Write out every line of the material, starting with the line with "You are a computer-use" and going on through the line with "pos(1438,707)", and shift each coordinate in the answers up by 37. Leave the pictures out.

| INPUT RECORDS |
----

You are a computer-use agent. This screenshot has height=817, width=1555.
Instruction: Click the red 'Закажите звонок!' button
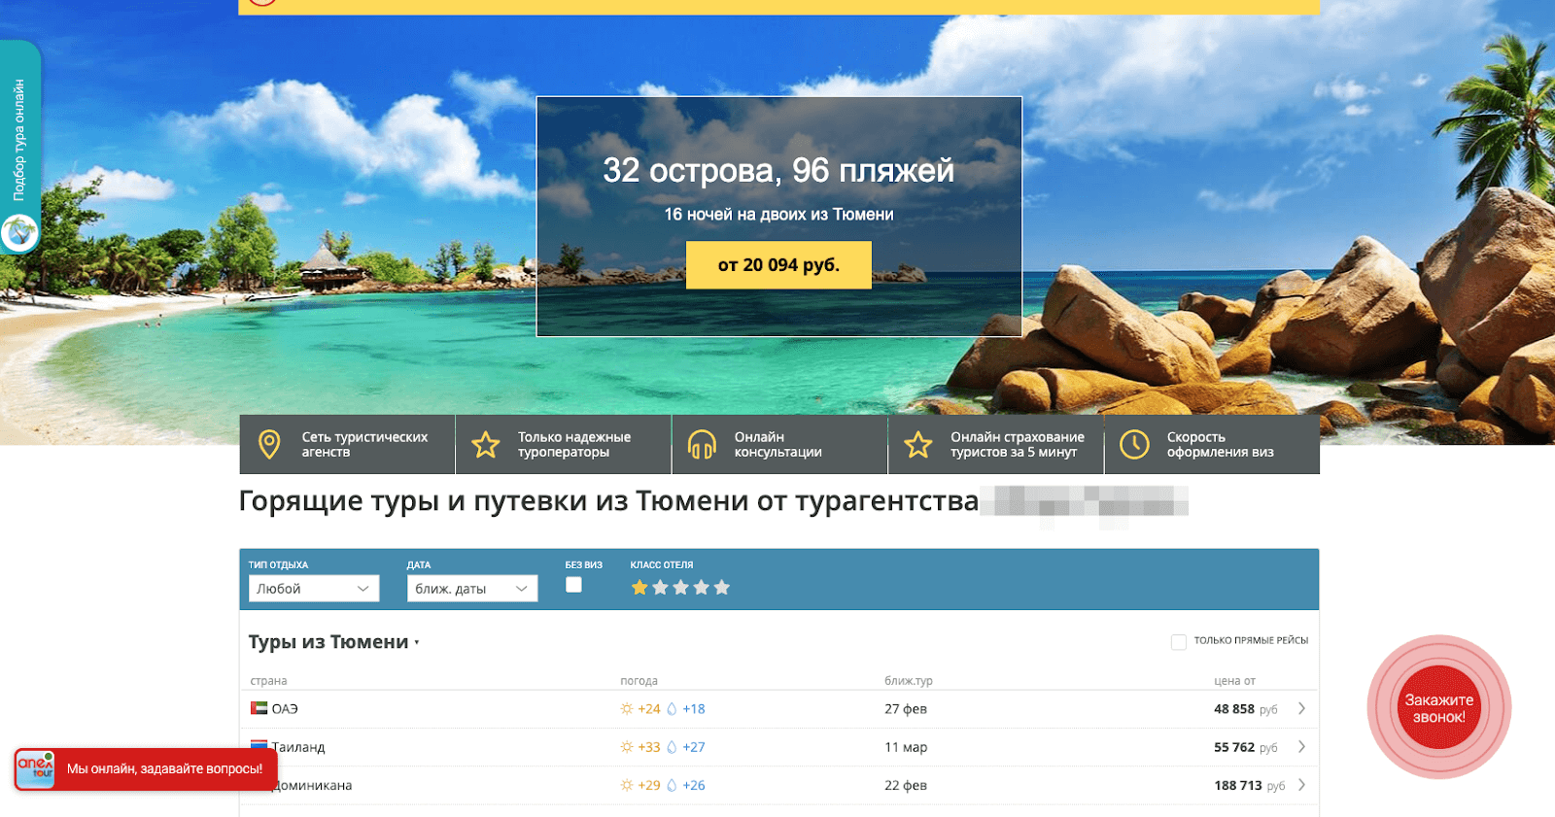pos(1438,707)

----

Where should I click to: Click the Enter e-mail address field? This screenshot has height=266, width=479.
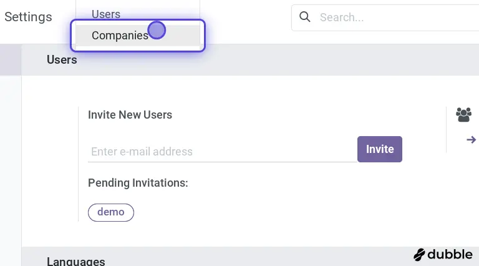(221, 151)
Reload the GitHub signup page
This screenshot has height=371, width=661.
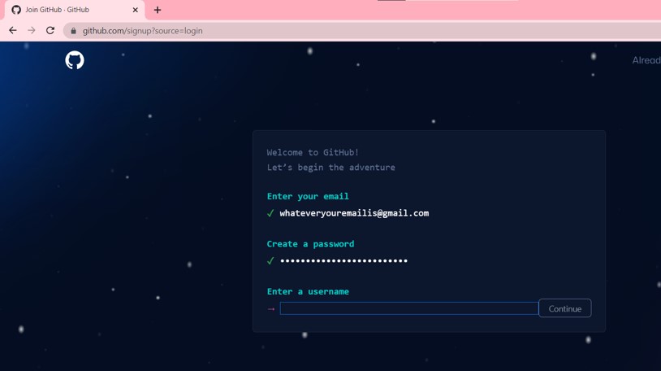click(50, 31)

----

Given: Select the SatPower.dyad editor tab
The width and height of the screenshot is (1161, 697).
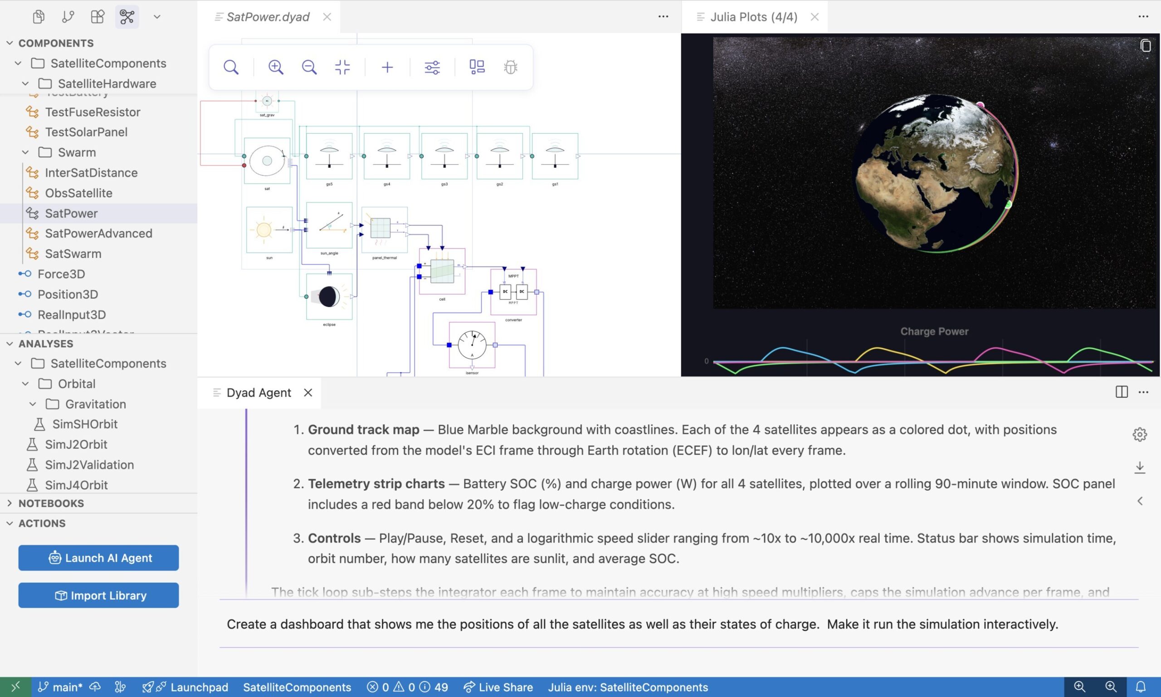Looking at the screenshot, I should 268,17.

----

| RIGHT ANSWER |
You are a computer-use agent. This screenshot has height=817, width=1555.
Instruction: Click the red 'Закажите звонок!' button
pos(1475,744)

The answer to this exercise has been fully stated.